The FDA has approved Incyte’s Opzelura (ruxolitinib) cream for the topical treatment of vitiligo in adult and pediatric patients 12 years of age and older. Vitiligo is a chronic autoimmune disease characterized by depigmentation of skin. Opzelura is the first FDA-approved treatment for this condition and is the only topical formulation of a Janus kinase (JAK) inhibitor approved in the United States. Over-activity of the JAK signaling pathway is believed to drive inflammation involved in vitiligo.

The approval comes after the FDA had extended the review of Opzelura to consider additional data from clinical studies. The original Prescription Drug User Fee Act (PDUFA) date was April 18, 2022. In September 2021, Opzelura was approved by the FDA for the topical short-term treatment of mild-to-moderate atopic dermatitis in patients 12 years of age and older. This is the first topic JAK-inhibitor approved for atopic dermatitis.

FDA accepts sBLA for the biosimilar Hyrimoz.

The FDA has accepted for review Novartis’ supplemental biologics license application (sBLA) for a high-concentration formulation of Sandoz’ biosimilar Hyrimoz (adalimumab-adaz). The application includes the indications of the reference medicine AbbVie’s Humira (adalimumab), including rheumatoid arthritis, juvenile idiopathic arthritis, psoriatic arthritis, ankylosing spondylitis, Crohn’s disease, ulcerative colitis, and plaque psoriasis.

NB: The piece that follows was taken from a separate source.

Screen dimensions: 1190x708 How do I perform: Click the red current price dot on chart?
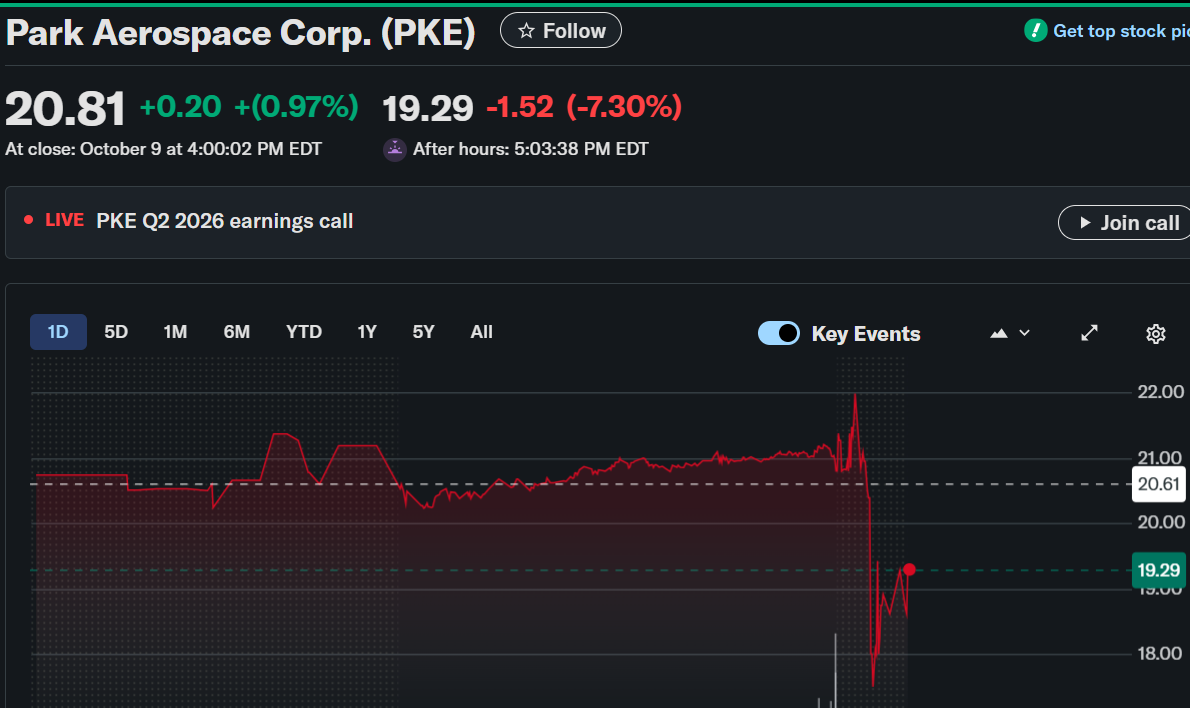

If approved, the high-concentration Hyrimoz 100 mg/mL would offer reduced injection volume and potentially decrease the number of injections required for patients who need 80 mg dosing. Hyrimoz HCF will have the same auto injector as Hyrimoz 50 mg/mL.

FDA accepts NDA for pegcetacoplan for advanced macular degeneration.

The FDA has accepted and granted priority review designation for the new drug application (NDA) for pegcetacoplan. Developed by Apellis Pharmaceuticals, pegcetacoplan is an investigational, targeted C3 therapy for the treatment of patients with geographic atrophy secondary to age-related macular degeneration (AMD). The therapy is designed to be injected into the back of the eye. The FDA has assigned a Prescription Drug User Fee Act (PDUFA) target action date is Nov. 26, 2022.

Geographic atrophy is an advanced form of age-related macular degeneration and a leading cause of blindness that impacts more than 5 million people worldwide, including 1 million people in the United States. There are currently no treatments for geographic AMD.

Acadia submits NDA for trofinetide.

Acadia Pharmaceuticals has submitted a new drug application (NDA) to the FDA for trofinetide for the treatment of Rett syndrome in adults and pediatric patients two years of age and older. Rett syndrome is rare genetic neurological disorder mostly seen in girls, and is caused by mutations on the X chromosome on a gene called MECP2. It causes progressive loss of motor skills and the ability to communicate.

If approved, this would be the first therapy to treat patients with Rett syndrome, a rare genetic neurological disorder in girls. Treatment is currently focused on managing symptoms.

Trofinetide is a novel synthetic analog of the amino‐terminal tripeptide of insulin-like growth factor 1 (IGF-1) designed to treat the core symptoms of Rett syndrome by reducing neuroinflammation and supporting synaptic function. It has been shown to inhibit the production of inflammatory cytokines, inhibit the overactivation of microglia and astrocytes, and increase the amount of available IGF-1 that can bind to IGF-1 receptors.